けれども、資本が国境をほぼ自由に超えられるグローバリゼーションの時代になって、搾取されているのは「中心」の国家と「周辺」の空間だ。
資本の行き場が無くなりつつあるいま、経済が成長し続けるという妄想は捨てなければならない。
国家は経済的な主権を資本家から取り戻さなければならない。
もはや過剰が無駄であることを、すべての地球市民は認めなければならない。

ほんとに困っている人たち—実はこうした貧困層の生活は地球の寿命を縮めている—のために、過剰資本が流れる仕組みが必要だろう。
投資リターンを求めるという経済活動では無い価値観のあらたな仕組みによって、
化石エネルギーと食糧の枯渇を長引かせ、森林資源を守り、CO2の排出量を削減し、
少しでも地球とその住民の寿命を伸ばすために、
僕たちは、資本主義に代わる新しいシステムと価値観を創り出していく作業に取り掛からなければならないと思う。
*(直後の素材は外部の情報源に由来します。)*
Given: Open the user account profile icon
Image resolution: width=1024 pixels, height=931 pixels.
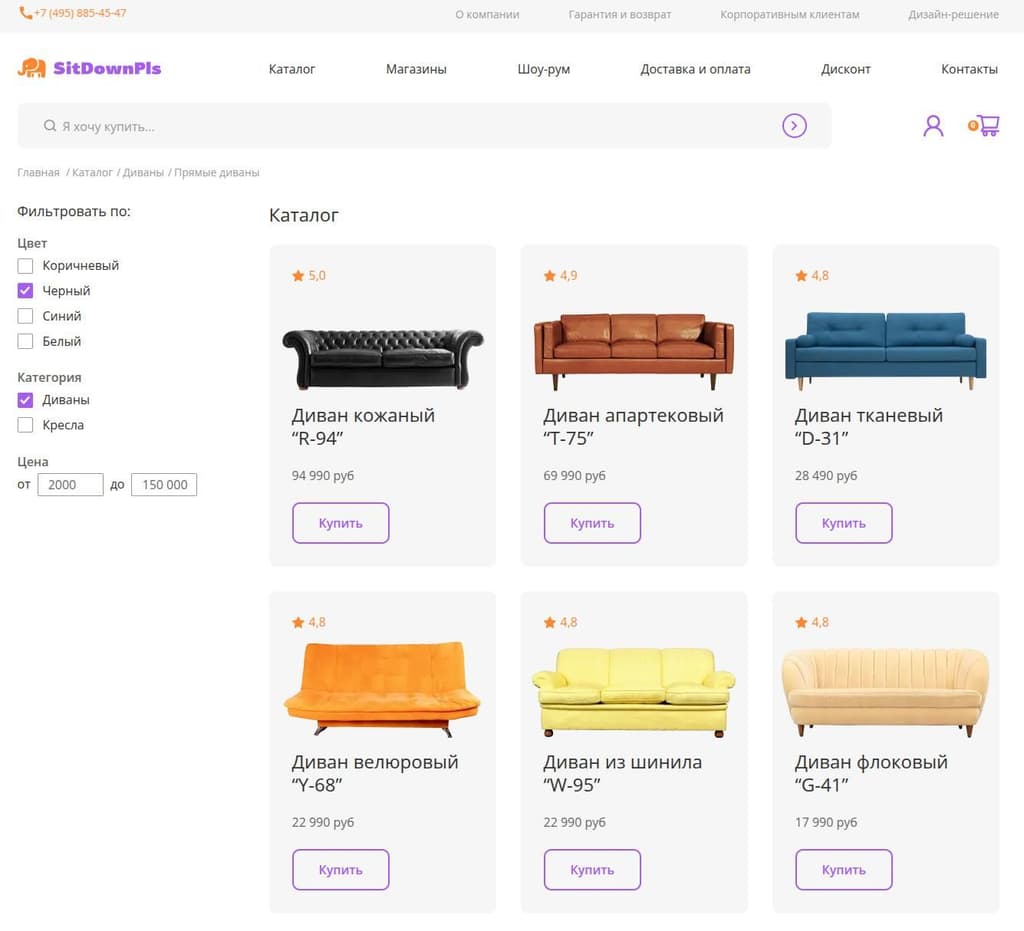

中村俊裕著「世界を巻き込む」–貧困層が必要とする技術を。

新興国の国民すべてが、中間層にまで持ち上がるなんて妄想に過ぎない。
豊かな富裕層と経済成長に取り残されたボトムの人たちが残る。
1日2ドルの生活費が、3ドルに持ち上がるかも知れないが、物価は2倍になるかも知れない。
それでも、電気も水道もガスも使えずに暮らす人達はいなくならないだろう。

本書の著者は、ボトムと言われる貧困層とのラストマイルをつなぐビジネスモデルを創った。

電気が通じない地域では石油ランプで灯りをとる。ラストマイルの石油は都市部より高く、生活費を圧迫すると言う。
有害な煤が出るし、火災の原因にもなる。
水は、毎日往復何時間もかけて汲みに行く。女性や子どもたちの仕事となり、勉強する時間を制約する。
調理は薪で火をおこす。女性は水汲みと火起こしで一日が終わってしまう。
薪は森林を減らし、CO2を増やす。

こうした暮らしはローテクの導入により改善される。
ソーラーライト、ペットボトルを利用した転がせる水運搬ドラム、調理コンロなど。

必要な人たちに必要な技術を届ける。
国連を含む政府系機関の経済援助では、なかなか実現できないこと。
途上国の首都には立派な道路や空港ができるかも知れないし、資金の半分が賄賂に消えてしまうかも知れない。
取り残されれるのは、ラストマイル。

著者が代表を務めるコペルニクという組織では、フィードバックを重視する。
届けた技術がほんとうに必要なものだったのか、役に立ったのかモニタリングしながら、改善を重ねているという。
しかも、こうしたローテク道具を無料で配るのではなく、ボトム層が購入できる価格設定で購入してもらう。
一方的な、押し付けの支援ではなく、ボトム層の自立とインボルブを目指している。

新興国の一人あたりのGDPが、先進国並みになることは、資源の有限性などから、理論的に不可能なことだ。
先に富める者が富み、取り残される人たちのほうがマジョリティになるは確定された未来だ。
彼・彼女たちの暮らしを少しでも良くする努力は、先に豊かさを得た人々の義務になっていくだろう。
そして、それがビジネスとして成り立つのなら、それも良いことだと思う。